Scientists at Roche reviewed the findings of 14 studies in male rats and monkeys assessing their reproductive tissues after exposure to Evrysdi or RG7800.

Their goal was to “to better understand potential risdiplam secondary splicing effects in males … in more detail,” the scientists wrote.

Six of the studies with Evrysdi were performed in rats, with exposure ranging from two to 26 weeks (about six months). Changes in male reproductive tissues were seen at high daily doses of 2.5-9 mg/kg, which are considerably higher than the maximum patient doses of 5 mg for children and adults, and 0.25 mg/kg for toddlers up to age 2 weighing up to 20 kg (about 44 lbs).

Such changes included sperm concentration, motility, and structure, as well as more “degenerated” spermatocytes, precursor cells that give rise to sperm cells. Degeneration of seminiferous tubules, the location within the testes where sperm are made, was also observed.

Four to eight weeks after treatment stopped, about half of the rats showed a complete return to normal sperm generation. Mating treated males with untreated females during the recovery period did not show any lasting fertility problems, one study showed.

Three studies were performed with Evrysdi in monkeys, with exposures ranging from five days to nine months.

In one study, a single male monkey given increasing daily doses up to 20 mg/kg showed seminiferous tubular degeneration, but this was not observed at lower doses in other animals. Another study observed similar findings in two-thirds of monkeys treated with 6 mg/kg.

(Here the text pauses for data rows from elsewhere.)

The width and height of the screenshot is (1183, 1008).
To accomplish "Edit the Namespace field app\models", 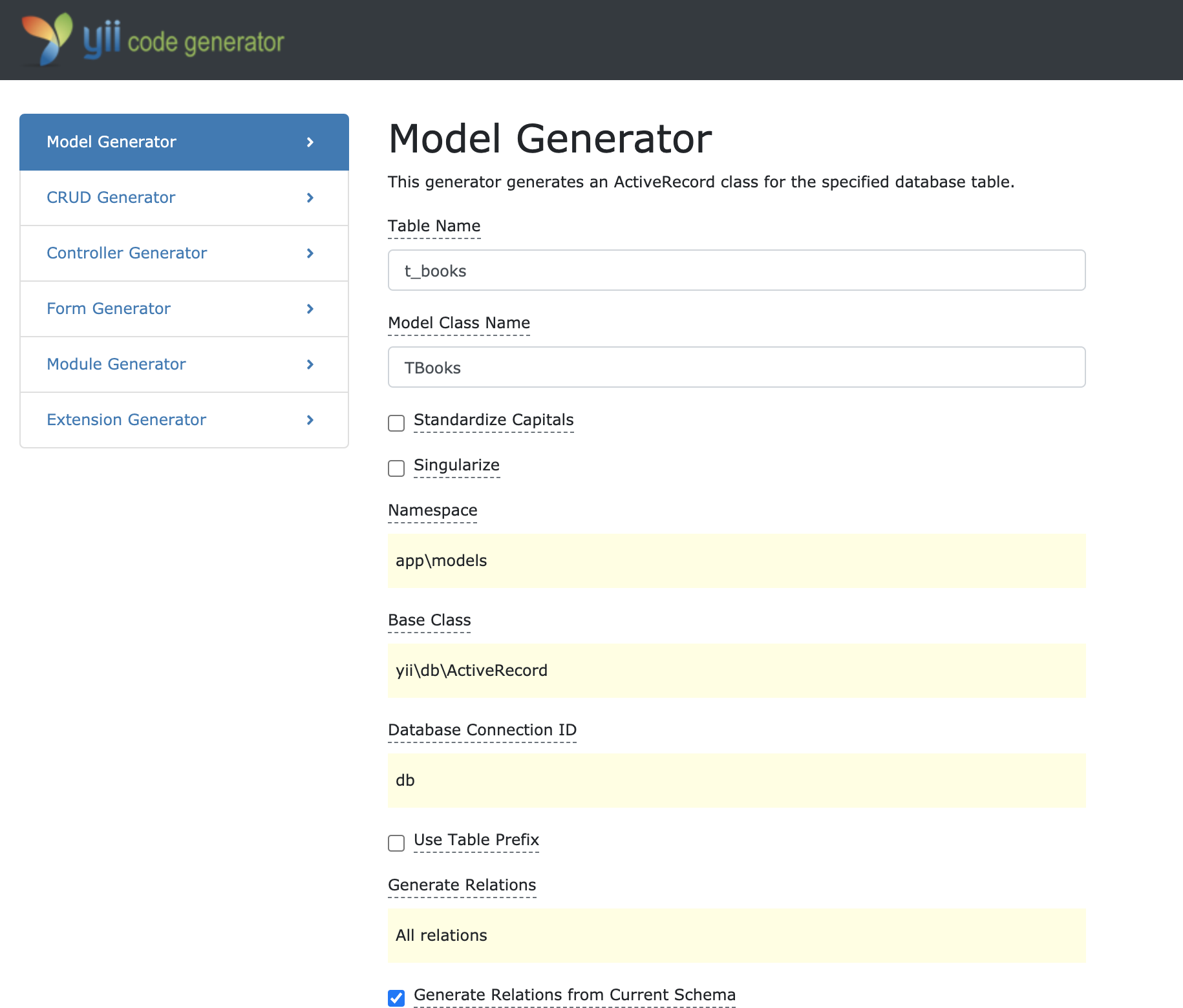I will 737,561.
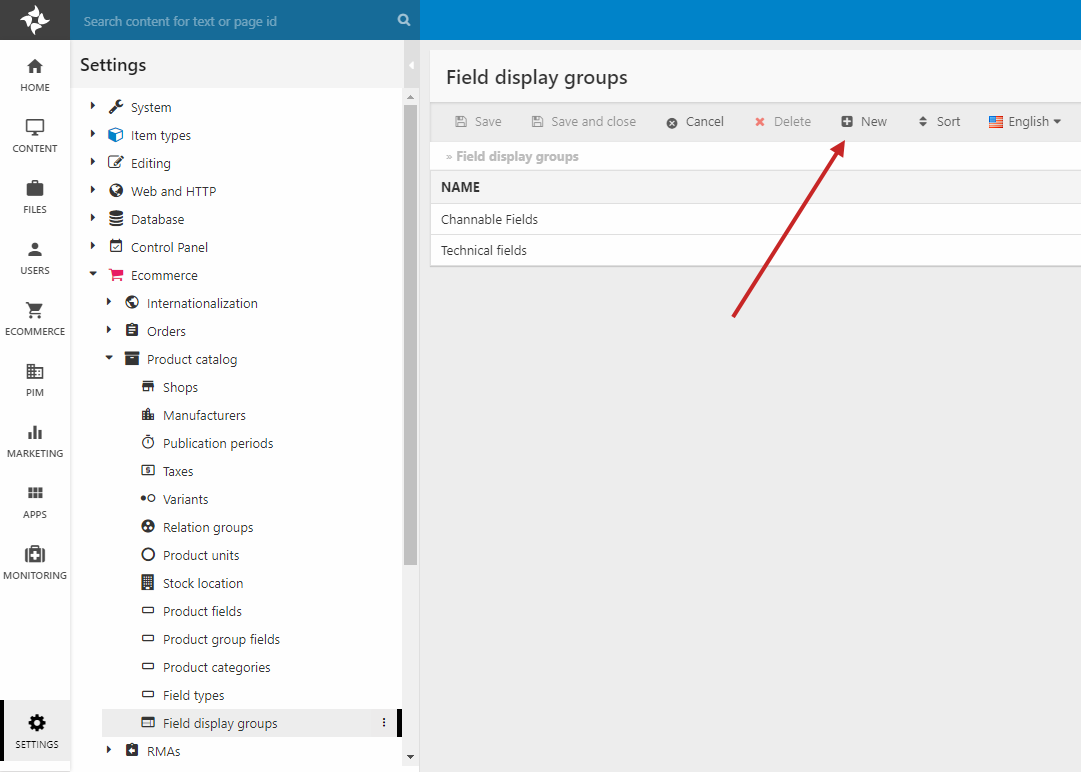
Task: Open the Files area
Action: pyautogui.click(x=35, y=197)
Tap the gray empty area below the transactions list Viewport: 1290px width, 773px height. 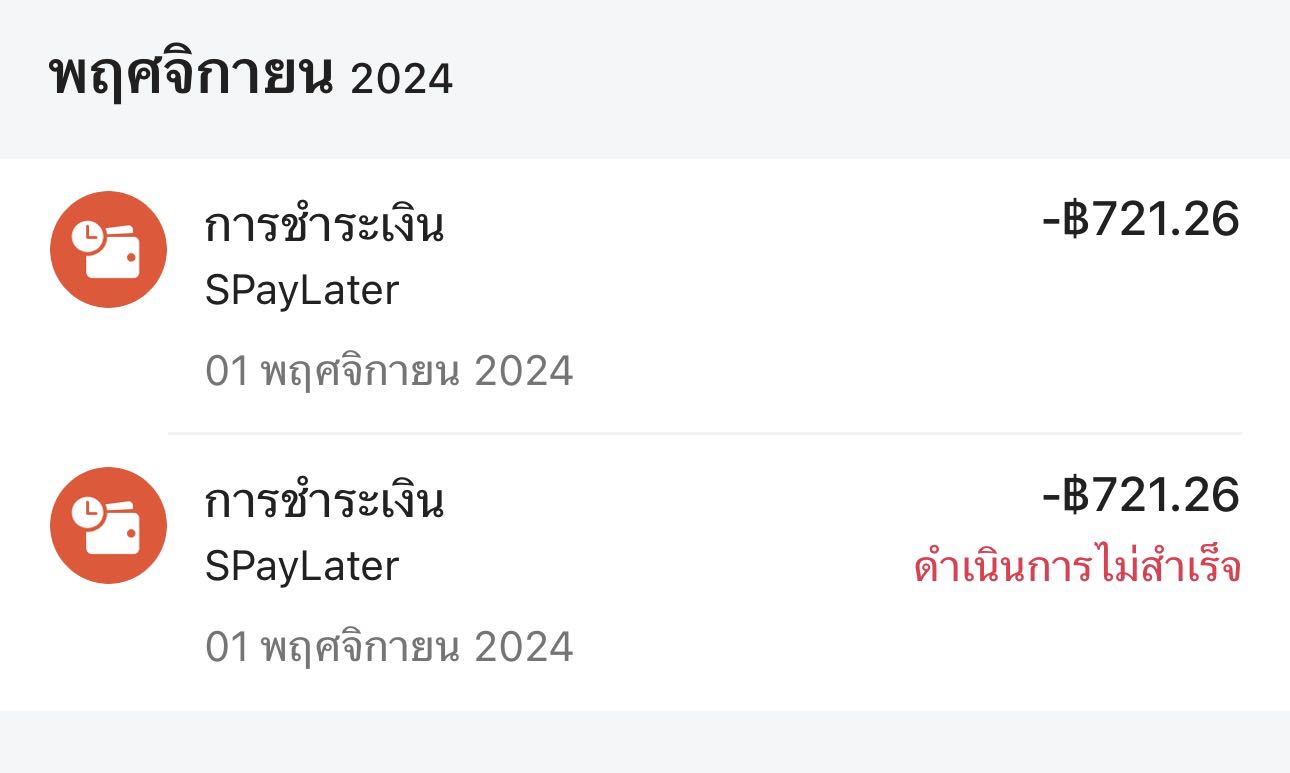coord(645,742)
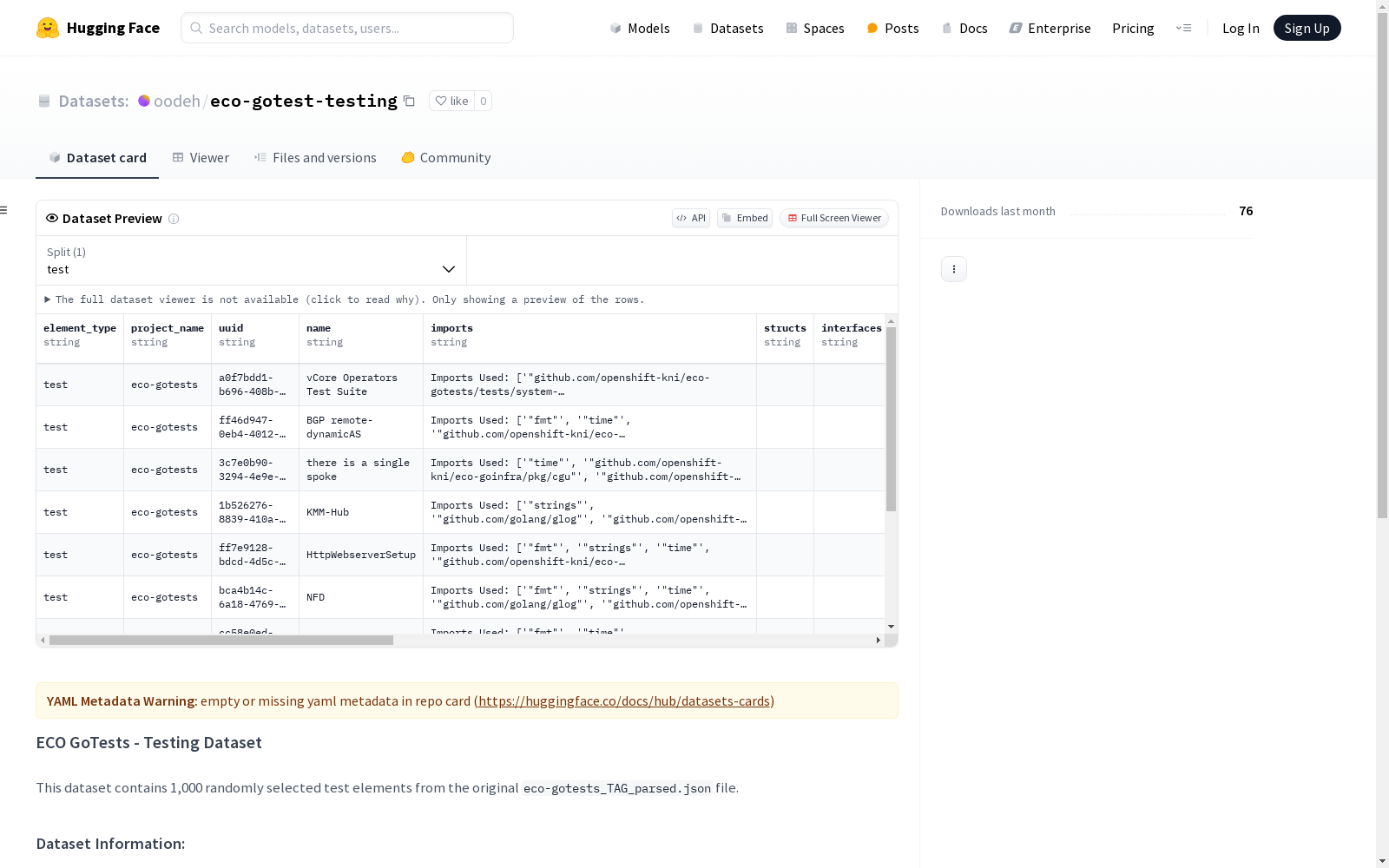This screenshot has height=868, width=1389.
Task: Switch to the Files and versions tab
Action: coord(315,157)
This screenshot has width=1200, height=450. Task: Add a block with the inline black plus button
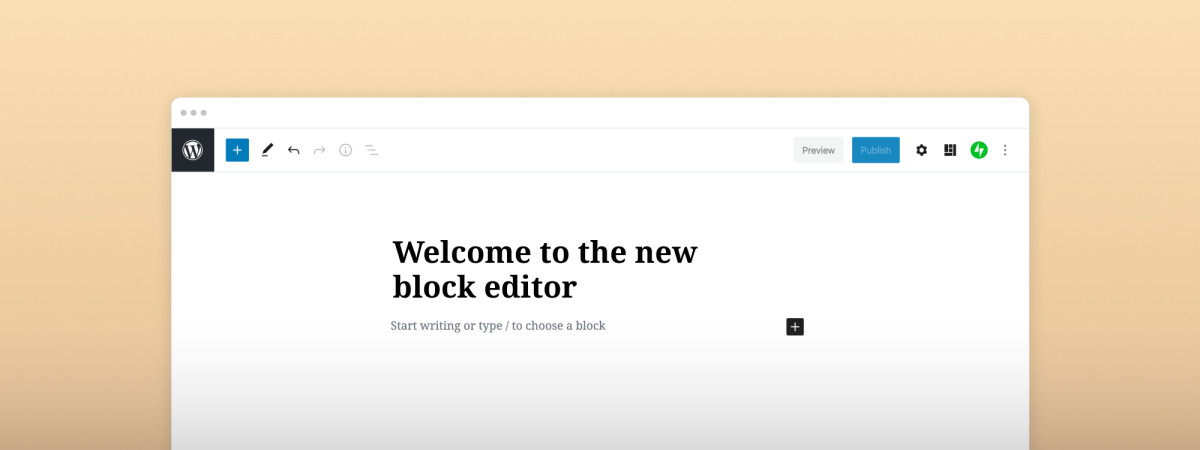tap(795, 326)
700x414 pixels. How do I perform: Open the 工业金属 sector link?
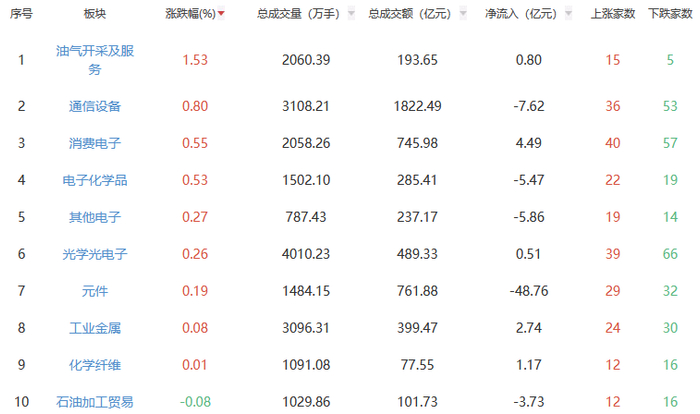pyautogui.click(x=95, y=328)
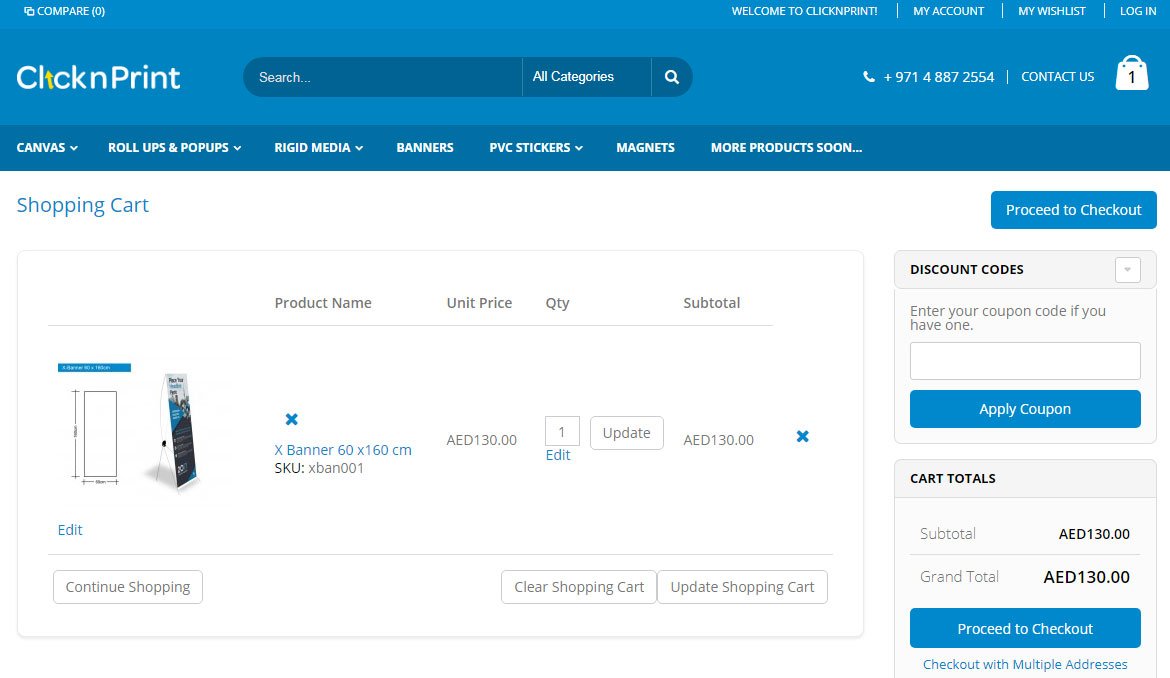Click the phone number with handset icon

click(x=928, y=77)
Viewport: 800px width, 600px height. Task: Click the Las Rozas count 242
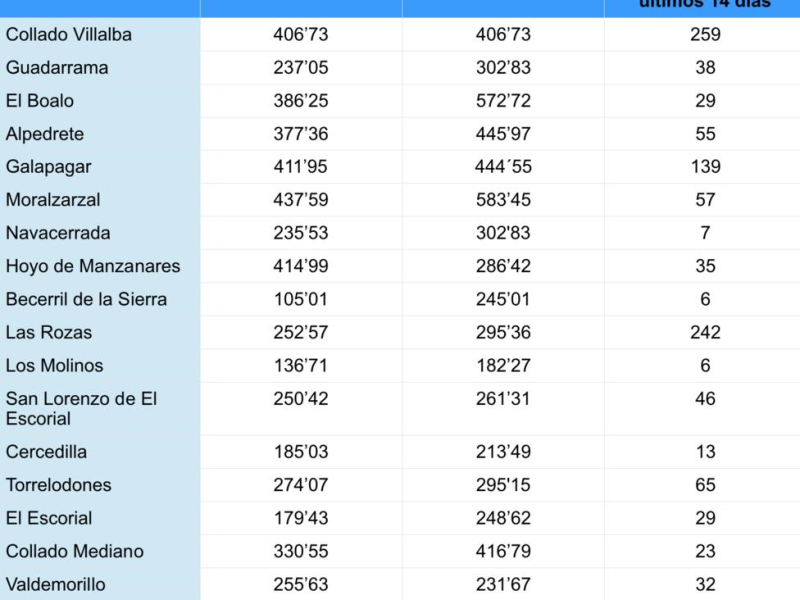click(x=705, y=333)
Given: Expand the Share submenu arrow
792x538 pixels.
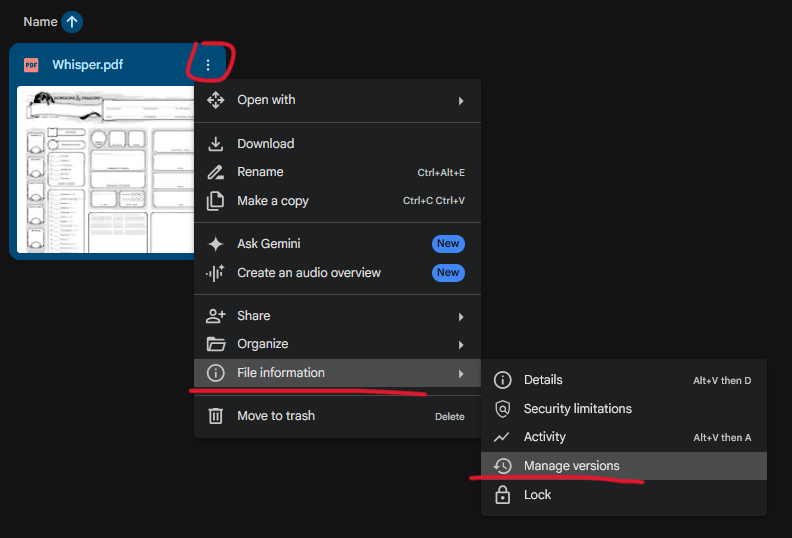Looking at the screenshot, I should coord(461,317).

The third study showed no testicular effects, but the team noted these monkeys were sexually immature, meaning they had not reached puberty.

No testicular or splicing changes evident weeks after dosing stopped

Five safety studies of RG7800 were conducted in monkeys with twice daily exposures to ensure high blood levels, ranging from nine days to nine months.

One study showed degeneration in sperm cells at specific stages of development at 6 mg/kg each day. Changes were also seen in the activity of genes associated with the cell cycle and programmed cell death, which are known to be sensitive to alternative splicing.

After 55 days or more of recovery, no testicular findings or alternative splice changes were noted. Similar results were observed in other studies in mature animals.

Researchers noted that monkeys given RG7800 showed no damage to spermatogonia — a very early form of immature sperm cells derived from stem cells.

“The testicular findings observed in these studies were stage-specific with no evidence for damage to spermatogonia and demonstrated reversibility following the end of treatment,” the team concluded.

“Further clinical research is warranted to understand both how SMA itself might impact fertility and the effects of disease modifying therapies for SMA on the male reproductive system,” the researchers added.